DIRECTION:
Reproduce the listing below without alteration, from its first line through the line containing "Action: click(325, 466)", inclusive. Copy no other lines.

::::

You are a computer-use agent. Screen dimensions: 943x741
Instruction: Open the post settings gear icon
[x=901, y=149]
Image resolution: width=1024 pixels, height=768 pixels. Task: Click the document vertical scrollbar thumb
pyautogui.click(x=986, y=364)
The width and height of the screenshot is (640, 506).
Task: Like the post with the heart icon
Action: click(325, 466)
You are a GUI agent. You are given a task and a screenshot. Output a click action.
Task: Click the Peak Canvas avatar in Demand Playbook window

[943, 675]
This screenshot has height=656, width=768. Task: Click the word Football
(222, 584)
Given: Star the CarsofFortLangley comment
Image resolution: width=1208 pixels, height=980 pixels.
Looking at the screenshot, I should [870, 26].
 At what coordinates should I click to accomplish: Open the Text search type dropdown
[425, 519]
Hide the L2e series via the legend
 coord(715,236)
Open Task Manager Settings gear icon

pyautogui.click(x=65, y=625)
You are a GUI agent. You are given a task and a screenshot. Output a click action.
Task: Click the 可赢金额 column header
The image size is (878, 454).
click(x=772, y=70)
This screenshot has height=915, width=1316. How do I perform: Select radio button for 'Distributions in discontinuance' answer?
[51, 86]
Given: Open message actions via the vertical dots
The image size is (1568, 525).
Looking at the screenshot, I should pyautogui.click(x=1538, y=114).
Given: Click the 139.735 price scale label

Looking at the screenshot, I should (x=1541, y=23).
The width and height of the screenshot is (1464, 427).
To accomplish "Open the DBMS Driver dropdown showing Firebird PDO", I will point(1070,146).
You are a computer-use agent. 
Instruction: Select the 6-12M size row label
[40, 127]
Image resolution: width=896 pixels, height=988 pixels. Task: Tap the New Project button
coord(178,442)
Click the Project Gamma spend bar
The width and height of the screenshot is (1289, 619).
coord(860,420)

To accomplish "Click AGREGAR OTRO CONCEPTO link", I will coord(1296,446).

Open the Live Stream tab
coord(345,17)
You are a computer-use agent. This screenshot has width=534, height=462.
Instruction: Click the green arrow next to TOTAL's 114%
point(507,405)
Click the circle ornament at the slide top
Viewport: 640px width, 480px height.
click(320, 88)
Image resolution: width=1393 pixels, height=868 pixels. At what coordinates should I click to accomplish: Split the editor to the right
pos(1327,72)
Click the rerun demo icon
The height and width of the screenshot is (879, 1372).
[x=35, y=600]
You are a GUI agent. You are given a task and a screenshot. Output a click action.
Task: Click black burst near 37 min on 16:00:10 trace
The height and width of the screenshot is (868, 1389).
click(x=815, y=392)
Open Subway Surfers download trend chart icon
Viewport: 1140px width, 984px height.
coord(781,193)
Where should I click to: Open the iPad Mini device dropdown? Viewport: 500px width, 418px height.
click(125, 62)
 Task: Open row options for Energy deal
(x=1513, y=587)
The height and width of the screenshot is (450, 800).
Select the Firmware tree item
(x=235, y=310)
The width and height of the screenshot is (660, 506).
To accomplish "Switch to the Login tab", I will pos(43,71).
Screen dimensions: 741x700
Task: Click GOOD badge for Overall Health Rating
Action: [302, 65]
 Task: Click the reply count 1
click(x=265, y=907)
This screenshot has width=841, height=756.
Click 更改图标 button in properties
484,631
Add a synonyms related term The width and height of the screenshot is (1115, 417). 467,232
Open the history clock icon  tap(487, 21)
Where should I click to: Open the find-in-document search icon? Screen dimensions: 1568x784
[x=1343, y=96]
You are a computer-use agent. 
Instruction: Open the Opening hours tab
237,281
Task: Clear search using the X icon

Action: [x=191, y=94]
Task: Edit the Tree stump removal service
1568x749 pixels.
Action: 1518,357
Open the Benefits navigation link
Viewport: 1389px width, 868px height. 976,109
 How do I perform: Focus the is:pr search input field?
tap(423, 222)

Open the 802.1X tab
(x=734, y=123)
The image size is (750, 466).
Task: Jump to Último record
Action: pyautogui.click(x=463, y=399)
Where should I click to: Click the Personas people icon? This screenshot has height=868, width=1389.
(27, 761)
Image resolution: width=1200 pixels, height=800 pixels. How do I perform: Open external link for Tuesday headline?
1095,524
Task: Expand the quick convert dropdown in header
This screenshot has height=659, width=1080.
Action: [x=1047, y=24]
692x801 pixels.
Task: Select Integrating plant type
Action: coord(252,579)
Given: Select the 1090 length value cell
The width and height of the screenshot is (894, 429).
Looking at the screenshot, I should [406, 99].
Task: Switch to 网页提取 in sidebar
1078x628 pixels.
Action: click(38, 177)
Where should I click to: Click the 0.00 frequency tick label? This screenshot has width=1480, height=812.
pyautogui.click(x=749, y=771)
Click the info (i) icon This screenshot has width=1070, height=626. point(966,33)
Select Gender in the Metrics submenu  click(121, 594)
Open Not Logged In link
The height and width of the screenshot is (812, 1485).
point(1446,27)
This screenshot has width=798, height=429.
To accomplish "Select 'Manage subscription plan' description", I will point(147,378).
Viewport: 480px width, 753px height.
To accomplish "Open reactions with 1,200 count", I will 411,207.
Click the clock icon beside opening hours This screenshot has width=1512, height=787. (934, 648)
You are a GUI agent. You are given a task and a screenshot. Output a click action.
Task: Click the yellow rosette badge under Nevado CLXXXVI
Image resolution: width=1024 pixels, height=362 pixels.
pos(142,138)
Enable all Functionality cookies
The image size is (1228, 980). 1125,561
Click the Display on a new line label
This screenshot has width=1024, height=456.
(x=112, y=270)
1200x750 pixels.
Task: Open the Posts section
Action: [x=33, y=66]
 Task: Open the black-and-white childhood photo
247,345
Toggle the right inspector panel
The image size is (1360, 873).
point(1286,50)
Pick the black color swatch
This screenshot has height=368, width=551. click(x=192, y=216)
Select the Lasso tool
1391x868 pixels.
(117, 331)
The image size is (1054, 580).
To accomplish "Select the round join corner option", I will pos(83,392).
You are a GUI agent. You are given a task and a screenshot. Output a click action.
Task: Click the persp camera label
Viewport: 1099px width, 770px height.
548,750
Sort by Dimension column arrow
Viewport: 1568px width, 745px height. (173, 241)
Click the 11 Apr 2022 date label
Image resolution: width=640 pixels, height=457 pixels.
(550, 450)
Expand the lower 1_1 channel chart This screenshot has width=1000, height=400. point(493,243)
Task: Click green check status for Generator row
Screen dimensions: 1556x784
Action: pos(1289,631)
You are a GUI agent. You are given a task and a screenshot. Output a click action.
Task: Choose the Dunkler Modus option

::::

CORRECT OUTPUT:
You are a computer-use agent. Screen dimensions: 943x741
Instruction: Open the post settings gear icon
[x=901, y=149]
Image resolution: width=1024 pixels, height=768 pixels. Task: Click the document vertical scrollbar thumb
pyautogui.click(x=986, y=364)
The width and height of the screenshot is (640, 506).
Task: Like the post with the heart icon
Action: click(325, 466)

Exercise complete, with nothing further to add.